*Texto fornecido*
***

A partir de então, cerca de R$ 70 mil eram entregues em sua residência, uma vez por ano, em dinheiro vivo, por Gustavo Estellita, sócio de Iskin.
O ex-secretário disse ainda que essa foi a única vantagem recebida do empresário e que ela não foi usada para o acúmulo de bens financeiros pessoais e nem de patrimônio ou imóveis. Negou também que tenha favorecido as empresas de alguma forma, mas reconheceu que recebia os recursos em função da posição que ocupava.
Perguntado se já havia feito consultoria ou relatório que fosse favorável a determinado produto ou equipamento das firmas representadas por Iskin, ele também respondeu negativamente. "Miguel [Iskin] era o maior fornecedor do Into desde a década de 1970. Ele não teve projeção durante a minha passagem na direção", disse.

***

*Trechos de dados*
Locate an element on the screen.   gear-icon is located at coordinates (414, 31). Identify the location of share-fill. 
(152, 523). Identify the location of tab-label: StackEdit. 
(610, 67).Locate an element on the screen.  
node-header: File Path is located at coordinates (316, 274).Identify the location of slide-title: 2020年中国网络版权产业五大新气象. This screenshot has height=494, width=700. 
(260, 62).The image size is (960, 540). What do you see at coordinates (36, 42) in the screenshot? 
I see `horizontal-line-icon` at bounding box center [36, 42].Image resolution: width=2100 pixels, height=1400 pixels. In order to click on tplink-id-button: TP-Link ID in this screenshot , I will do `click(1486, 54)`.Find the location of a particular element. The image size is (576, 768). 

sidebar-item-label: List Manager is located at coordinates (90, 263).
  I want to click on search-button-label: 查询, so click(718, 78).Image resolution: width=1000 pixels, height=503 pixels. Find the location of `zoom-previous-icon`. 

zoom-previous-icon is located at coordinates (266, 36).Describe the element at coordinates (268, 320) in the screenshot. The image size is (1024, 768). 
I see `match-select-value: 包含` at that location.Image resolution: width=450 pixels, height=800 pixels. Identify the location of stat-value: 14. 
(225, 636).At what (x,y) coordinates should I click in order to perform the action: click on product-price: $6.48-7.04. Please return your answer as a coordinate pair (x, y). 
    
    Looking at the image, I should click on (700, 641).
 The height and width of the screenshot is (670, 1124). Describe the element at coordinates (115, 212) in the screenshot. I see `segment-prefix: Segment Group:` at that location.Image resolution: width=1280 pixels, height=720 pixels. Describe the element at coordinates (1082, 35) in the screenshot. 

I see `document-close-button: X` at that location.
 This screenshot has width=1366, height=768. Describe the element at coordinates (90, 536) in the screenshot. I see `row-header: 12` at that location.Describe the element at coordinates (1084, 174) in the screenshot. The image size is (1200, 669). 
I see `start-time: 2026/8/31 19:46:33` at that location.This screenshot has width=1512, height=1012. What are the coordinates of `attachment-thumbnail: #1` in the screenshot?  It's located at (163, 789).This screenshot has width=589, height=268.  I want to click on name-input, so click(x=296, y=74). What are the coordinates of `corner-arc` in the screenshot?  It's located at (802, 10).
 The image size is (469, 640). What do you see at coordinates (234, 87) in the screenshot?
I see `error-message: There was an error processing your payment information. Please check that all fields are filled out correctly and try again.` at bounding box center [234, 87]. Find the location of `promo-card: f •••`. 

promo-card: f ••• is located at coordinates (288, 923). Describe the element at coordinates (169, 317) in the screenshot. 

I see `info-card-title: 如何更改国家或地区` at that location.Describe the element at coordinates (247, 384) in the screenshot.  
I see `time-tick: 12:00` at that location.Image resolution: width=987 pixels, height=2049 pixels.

***

*Pedido de tarefa A*
Responda com base no texto sobre o ex-secretário:
(i) Quem entregava o dinheiro na residência dele?
(ii) Desde quando, segundo ele, Miguel Iskin era o maior fornecedor do Into?
(iii) Em função de quê ele reconheceu que recebia os recursos?
*Pedido de tarefa B*
Copie do texto sobre o ex-secretário o trecho que começa em "A partir de" e segue até "posição que ocupava.".
Os registros não têm nenhum papel aqui.

*Resultado da tarefa A*
(i) Gustavo Estellita, sócio de Iskin.
(ii) Desde a década de 1970.
(iii) Em função da posição que ocupava.

*Resultado da tarefa B*
A partir de então, cerca de R$ 70 mil eram entregues em sua residência, uma vez por ano, em dinheiro vivo, por Gustavo Estellita, sócio de Iskin.
O ex-secretário disse ainda que essa foi a única vantagem recebida do empresário e que ela não foi usada para o acúmulo de bens financeiros pessoais e nem de patrimônio ou imóveis. Negou também que tenha favorecido as empresas de alguma forma, mas reconheceu que recebia os recursos em função da posição que ocupava.